In some ways, living with Liz made me compassionate toward others and in other ways, it made me more callous. Liz struggled and struggled until she "got it". Often, I see others giving many excuses for not following through. I'll listen once or twice, but after that I tune out. This is how I see it: Figure out what you want to do, make a plan and then do it. Just shut up and do it. Or just shut up.

Mom never had much time for herself and I wonder about the life she might have lived, if she had more opportunities to pursue her own interests. For her, it always seemed to be "nose to the grindstone".

In my less-than-charitable moments (and I had plenty of those) when I saw another opportunity pass her by, I'd often say to my mother, "No one likes martrys; that's why they're dead."

Sometimes while growing up and even now, I'd get resentful because my mother couldn't spend much time with me or her grandchildren because the needs of her child were so great.

But now that I have children of my own, I often wonder if my decisions would have been any different if faced with similar circumstances.

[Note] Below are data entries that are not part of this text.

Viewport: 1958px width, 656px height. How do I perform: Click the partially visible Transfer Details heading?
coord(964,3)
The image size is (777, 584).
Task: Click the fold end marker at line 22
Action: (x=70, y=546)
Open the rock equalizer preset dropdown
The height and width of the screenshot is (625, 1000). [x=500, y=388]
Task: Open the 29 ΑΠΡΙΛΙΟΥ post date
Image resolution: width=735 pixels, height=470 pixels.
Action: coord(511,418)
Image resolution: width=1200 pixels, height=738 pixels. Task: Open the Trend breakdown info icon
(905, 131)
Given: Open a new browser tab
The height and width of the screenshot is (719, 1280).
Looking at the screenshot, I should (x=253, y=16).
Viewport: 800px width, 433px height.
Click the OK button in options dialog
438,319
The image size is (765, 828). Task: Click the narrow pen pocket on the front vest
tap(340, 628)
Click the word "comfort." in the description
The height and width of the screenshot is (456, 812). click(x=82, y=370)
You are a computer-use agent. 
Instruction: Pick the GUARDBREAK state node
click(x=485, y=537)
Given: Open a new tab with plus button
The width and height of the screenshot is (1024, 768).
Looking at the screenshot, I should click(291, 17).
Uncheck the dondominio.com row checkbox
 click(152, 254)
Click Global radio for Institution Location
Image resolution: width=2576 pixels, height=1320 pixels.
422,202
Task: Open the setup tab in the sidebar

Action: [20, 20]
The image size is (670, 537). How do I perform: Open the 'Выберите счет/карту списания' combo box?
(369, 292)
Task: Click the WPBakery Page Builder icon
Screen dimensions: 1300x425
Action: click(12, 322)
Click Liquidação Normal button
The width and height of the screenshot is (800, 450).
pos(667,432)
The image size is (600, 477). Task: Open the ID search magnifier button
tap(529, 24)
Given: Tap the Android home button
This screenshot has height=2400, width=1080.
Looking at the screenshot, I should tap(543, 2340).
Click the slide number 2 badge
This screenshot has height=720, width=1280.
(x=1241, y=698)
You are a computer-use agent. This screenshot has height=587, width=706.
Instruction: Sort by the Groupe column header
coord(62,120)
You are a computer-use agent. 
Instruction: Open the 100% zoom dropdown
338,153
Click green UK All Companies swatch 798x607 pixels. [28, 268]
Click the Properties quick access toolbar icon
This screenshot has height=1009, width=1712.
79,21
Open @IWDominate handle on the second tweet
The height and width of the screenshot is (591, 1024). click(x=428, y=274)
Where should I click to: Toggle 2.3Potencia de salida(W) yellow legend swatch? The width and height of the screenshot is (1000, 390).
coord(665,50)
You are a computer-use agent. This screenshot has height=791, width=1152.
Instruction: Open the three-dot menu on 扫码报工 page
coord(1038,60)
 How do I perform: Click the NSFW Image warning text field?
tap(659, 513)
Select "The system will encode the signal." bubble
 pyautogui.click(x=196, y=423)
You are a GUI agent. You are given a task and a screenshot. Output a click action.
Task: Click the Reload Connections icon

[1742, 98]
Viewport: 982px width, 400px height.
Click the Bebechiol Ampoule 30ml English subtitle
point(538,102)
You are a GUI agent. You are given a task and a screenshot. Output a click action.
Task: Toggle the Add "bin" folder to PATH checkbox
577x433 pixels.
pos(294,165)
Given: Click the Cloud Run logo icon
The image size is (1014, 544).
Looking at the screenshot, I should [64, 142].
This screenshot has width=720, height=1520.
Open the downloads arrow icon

Sure you can do prenatal screening and terminate if tests revealed disabilities that you didn't want to deal with. And believe me, I took every test that was offered. But what about those cases where children have strokes, suffer horrible accidents or suffer from terrible diseases after they're born? You'd step up, wouldn't you? I'd like to think so, but I don't think I'd handle the problems with as much kindness and strength as my mother did.

Now 30, my sister's health and function is declining and her care is too much for my mother. I'm not willing to take that burden on. Liz is in a home for adults with disabilities, but her care is always on my mother's mind. Mom and Dad visit Liz as much as possible and Mom tries to make Liz's home visits enjoyable.

I wouldn't call my mother a saint because she hates that. To her, she was just doing what had to be done. This is your child and how could you not take care of her?

She got worn down and worn out, but kindness and laughter are what I think about most when I think of my mother. Mom might not be able to catch me on the run, on a bike or on a pair of skis, but she's a far better mother than I'll ever be.

These days, when I read about epic feats like Meghan McGrath's or Ray Zahab's, I can't help but think that sometimes the toughest journey is not skiing 1,000 kilometres across a frozen tundra, pulling a sled, it's staying put for a thousand weeks and doing what needs to be done.